◆ **Records for processing**
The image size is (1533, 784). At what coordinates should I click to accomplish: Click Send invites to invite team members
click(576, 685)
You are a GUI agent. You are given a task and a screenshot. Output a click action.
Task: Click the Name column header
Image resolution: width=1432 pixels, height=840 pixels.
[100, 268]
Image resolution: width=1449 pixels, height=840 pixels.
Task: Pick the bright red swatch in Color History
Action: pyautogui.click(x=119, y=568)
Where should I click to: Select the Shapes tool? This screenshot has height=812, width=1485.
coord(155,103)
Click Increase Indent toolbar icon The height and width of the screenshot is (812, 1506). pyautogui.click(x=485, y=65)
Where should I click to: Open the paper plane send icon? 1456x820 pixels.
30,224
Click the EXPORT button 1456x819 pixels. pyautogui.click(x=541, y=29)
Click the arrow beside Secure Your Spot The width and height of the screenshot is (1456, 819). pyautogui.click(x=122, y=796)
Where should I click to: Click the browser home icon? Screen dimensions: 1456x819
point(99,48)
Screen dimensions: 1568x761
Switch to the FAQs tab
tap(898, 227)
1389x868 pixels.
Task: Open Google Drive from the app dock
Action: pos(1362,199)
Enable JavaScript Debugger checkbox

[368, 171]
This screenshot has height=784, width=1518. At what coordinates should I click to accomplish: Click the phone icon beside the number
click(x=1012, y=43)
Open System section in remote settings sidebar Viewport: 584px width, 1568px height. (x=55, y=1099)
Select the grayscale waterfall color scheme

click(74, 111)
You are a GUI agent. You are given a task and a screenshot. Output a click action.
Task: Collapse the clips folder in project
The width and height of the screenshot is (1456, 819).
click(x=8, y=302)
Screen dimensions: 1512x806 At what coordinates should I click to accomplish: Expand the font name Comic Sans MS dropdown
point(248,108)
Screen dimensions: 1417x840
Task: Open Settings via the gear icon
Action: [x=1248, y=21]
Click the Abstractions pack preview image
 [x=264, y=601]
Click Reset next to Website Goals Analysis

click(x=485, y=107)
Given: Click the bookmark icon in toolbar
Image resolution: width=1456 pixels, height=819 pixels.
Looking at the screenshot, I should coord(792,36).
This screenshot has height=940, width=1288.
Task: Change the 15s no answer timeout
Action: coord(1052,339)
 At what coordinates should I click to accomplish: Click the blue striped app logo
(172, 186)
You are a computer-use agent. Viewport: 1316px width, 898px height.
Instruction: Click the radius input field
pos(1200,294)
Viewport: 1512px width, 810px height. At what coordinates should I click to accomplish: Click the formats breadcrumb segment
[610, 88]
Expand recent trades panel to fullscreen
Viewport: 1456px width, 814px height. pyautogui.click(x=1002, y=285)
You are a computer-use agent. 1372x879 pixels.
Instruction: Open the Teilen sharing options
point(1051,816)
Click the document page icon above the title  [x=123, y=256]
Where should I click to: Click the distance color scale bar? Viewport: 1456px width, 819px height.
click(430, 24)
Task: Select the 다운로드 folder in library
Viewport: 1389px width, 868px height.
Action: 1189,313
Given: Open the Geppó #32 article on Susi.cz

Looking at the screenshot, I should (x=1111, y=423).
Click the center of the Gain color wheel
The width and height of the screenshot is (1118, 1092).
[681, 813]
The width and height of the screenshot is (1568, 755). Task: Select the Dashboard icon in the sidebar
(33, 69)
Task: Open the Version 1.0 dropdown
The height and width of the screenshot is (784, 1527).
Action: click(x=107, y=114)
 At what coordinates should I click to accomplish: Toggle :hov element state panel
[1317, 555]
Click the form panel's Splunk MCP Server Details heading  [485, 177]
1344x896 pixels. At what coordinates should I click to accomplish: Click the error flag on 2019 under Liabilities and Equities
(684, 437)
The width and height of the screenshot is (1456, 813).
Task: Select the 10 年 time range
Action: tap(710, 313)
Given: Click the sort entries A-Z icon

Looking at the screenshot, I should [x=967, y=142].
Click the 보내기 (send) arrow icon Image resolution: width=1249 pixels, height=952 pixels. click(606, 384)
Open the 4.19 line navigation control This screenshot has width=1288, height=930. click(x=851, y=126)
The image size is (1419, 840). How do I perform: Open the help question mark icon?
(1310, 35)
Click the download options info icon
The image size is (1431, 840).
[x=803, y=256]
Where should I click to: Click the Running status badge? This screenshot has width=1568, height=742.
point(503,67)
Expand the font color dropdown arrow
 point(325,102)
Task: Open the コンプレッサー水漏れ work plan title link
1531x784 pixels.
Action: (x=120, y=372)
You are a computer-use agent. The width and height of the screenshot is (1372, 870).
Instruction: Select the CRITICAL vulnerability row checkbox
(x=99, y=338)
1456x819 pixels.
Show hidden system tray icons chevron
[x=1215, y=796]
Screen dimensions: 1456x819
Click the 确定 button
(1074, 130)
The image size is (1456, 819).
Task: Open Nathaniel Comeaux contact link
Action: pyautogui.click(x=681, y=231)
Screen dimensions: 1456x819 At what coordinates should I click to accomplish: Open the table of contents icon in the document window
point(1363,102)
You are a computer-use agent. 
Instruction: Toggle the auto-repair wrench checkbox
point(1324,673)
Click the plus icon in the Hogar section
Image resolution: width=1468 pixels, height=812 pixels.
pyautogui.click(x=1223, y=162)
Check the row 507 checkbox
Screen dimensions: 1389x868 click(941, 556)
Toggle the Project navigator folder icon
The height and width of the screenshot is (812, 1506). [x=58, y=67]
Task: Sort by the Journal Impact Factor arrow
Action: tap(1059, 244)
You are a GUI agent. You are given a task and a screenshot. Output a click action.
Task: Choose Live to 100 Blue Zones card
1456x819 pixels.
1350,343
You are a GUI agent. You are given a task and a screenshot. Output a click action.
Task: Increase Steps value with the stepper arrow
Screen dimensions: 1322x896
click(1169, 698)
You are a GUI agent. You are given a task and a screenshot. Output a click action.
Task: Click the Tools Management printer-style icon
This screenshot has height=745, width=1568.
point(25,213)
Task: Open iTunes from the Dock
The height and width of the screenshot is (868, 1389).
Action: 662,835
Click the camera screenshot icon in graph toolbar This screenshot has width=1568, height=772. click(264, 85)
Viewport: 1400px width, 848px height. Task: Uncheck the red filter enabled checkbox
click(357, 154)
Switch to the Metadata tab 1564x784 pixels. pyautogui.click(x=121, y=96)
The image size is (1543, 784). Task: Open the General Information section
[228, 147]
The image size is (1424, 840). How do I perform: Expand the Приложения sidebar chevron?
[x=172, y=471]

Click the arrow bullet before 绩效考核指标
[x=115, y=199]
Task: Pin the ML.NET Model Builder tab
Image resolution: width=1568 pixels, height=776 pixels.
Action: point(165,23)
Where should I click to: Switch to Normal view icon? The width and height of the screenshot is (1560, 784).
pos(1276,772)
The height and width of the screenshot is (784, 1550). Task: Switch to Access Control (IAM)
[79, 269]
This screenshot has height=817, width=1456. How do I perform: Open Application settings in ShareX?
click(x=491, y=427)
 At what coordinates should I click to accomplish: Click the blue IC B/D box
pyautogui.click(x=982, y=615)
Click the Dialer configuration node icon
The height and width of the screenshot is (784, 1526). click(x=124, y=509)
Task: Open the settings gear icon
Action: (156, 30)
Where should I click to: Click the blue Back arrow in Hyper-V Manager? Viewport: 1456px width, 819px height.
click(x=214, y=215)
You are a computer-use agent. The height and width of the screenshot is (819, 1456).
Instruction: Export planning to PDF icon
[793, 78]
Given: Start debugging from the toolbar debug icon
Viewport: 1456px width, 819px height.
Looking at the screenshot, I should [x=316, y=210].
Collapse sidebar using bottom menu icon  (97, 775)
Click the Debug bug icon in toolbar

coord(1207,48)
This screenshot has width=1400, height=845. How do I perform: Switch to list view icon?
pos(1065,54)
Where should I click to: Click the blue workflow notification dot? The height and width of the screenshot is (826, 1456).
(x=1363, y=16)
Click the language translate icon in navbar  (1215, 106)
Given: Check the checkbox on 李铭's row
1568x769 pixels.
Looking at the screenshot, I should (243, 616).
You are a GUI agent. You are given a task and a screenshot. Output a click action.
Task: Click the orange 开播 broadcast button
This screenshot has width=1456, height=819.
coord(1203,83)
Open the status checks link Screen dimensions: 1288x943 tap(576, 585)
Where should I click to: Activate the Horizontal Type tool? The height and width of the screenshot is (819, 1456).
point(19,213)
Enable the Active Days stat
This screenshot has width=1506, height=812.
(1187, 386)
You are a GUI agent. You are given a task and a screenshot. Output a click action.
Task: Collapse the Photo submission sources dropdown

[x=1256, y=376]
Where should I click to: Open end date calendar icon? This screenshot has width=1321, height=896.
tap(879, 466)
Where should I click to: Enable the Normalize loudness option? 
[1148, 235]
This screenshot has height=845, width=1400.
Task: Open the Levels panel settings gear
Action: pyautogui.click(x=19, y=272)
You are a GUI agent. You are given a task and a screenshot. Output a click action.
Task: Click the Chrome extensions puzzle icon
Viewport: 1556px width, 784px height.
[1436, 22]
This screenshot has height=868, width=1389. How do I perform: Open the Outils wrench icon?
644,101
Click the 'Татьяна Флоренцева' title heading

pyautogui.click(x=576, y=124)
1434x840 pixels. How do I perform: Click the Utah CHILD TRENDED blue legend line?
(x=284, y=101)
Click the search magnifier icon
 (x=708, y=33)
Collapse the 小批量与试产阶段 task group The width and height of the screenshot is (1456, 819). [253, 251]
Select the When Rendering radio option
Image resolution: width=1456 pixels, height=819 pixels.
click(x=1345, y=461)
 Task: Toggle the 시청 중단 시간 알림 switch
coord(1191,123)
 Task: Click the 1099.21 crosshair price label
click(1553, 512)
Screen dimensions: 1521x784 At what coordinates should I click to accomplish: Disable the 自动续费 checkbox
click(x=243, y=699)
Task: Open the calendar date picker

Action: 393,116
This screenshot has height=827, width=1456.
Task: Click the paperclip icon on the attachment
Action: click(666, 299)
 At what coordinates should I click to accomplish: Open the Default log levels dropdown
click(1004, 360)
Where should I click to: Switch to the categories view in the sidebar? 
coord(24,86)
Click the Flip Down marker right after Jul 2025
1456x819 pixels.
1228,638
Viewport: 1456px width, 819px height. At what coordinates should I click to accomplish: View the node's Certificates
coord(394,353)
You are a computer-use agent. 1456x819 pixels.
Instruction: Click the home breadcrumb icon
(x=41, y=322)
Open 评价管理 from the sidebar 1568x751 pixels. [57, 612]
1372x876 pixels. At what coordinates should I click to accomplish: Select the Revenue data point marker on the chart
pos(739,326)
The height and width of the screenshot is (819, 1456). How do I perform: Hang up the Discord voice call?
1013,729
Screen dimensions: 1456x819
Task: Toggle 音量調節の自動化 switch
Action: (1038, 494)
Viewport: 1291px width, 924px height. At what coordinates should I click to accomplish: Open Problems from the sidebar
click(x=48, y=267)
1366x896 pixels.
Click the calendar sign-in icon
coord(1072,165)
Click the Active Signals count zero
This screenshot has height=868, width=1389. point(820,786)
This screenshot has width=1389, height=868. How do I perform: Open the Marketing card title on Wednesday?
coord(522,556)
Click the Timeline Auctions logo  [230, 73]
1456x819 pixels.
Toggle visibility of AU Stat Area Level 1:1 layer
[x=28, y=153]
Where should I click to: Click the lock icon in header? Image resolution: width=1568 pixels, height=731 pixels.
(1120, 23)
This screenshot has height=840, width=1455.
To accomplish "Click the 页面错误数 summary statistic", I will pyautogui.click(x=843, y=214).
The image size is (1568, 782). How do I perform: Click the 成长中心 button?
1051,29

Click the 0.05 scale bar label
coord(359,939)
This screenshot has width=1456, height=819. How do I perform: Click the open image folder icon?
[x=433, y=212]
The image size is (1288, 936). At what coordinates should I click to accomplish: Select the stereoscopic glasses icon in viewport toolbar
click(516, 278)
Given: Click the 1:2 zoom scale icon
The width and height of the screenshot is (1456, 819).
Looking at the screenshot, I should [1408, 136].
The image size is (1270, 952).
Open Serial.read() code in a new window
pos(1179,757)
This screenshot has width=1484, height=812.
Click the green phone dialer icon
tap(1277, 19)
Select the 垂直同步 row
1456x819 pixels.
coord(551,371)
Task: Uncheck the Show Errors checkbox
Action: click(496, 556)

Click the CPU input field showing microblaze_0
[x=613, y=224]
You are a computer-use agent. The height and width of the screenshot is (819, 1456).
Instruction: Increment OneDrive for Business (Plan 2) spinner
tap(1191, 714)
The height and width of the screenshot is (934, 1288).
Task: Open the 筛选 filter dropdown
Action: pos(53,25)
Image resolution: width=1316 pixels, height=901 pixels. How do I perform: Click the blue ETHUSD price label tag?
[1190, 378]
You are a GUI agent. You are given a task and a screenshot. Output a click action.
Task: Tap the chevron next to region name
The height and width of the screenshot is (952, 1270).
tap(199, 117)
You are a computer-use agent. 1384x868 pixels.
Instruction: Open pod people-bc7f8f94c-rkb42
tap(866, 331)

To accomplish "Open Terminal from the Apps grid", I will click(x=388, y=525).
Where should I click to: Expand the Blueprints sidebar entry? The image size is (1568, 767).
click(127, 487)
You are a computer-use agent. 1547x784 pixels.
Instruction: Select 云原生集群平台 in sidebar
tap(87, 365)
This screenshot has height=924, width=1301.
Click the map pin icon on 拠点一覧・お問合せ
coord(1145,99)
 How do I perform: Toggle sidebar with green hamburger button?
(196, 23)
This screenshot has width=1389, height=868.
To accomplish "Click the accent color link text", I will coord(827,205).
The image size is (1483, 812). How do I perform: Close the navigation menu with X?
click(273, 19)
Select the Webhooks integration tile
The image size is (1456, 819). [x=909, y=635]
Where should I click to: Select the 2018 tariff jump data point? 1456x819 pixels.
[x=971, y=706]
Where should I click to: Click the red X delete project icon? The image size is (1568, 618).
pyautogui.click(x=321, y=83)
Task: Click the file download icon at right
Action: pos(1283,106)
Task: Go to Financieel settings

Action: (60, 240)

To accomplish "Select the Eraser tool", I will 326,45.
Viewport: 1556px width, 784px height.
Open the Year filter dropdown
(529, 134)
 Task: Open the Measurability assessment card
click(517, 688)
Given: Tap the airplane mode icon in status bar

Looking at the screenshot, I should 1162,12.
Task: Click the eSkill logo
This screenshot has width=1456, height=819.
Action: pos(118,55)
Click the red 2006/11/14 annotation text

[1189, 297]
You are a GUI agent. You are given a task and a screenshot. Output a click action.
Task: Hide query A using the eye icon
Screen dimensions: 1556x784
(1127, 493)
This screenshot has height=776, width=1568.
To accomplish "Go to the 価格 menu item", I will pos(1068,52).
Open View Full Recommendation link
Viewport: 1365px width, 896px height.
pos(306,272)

◆ **Try it**
Nothing beyond the line containing "Task: Click the Name column header" is to be output; the lines above, from the first one onward to that line, are to be transcribed exactly.

◆ **Response to the exercise**
The image size is (1533, 784). At what coordinates should I click to accomplish: Click Send invites to invite team members
click(576, 685)
You are a GUI agent. You are given a task and a screenshot. Output a click action.
Task: Click the Name column header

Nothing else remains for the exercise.